Task requirements
Your copy should run exactly from the line containing "Where should I" to the last line of the entries below, and it should include no pictures.

Information

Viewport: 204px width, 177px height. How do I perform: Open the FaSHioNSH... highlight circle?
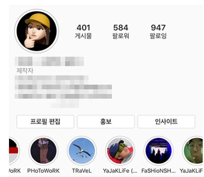[x=159, y=151]
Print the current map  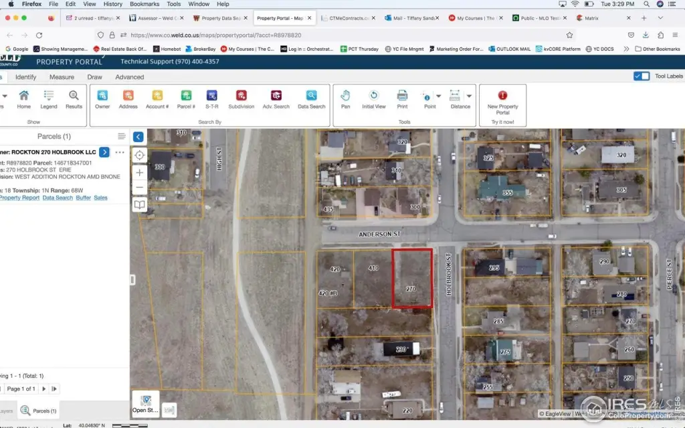(402, 98)
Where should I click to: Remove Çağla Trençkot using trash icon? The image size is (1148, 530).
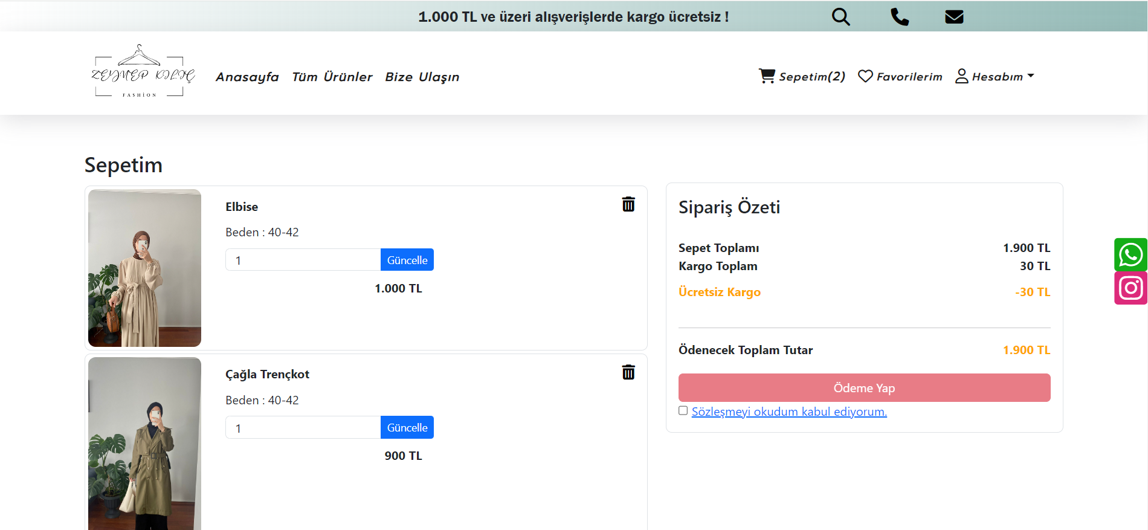tap(628, 372)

Result of this task
Where should I click to: Remove Çağla Trençkot using trash icon? The image size is (1148, 530).
tap(628, 372)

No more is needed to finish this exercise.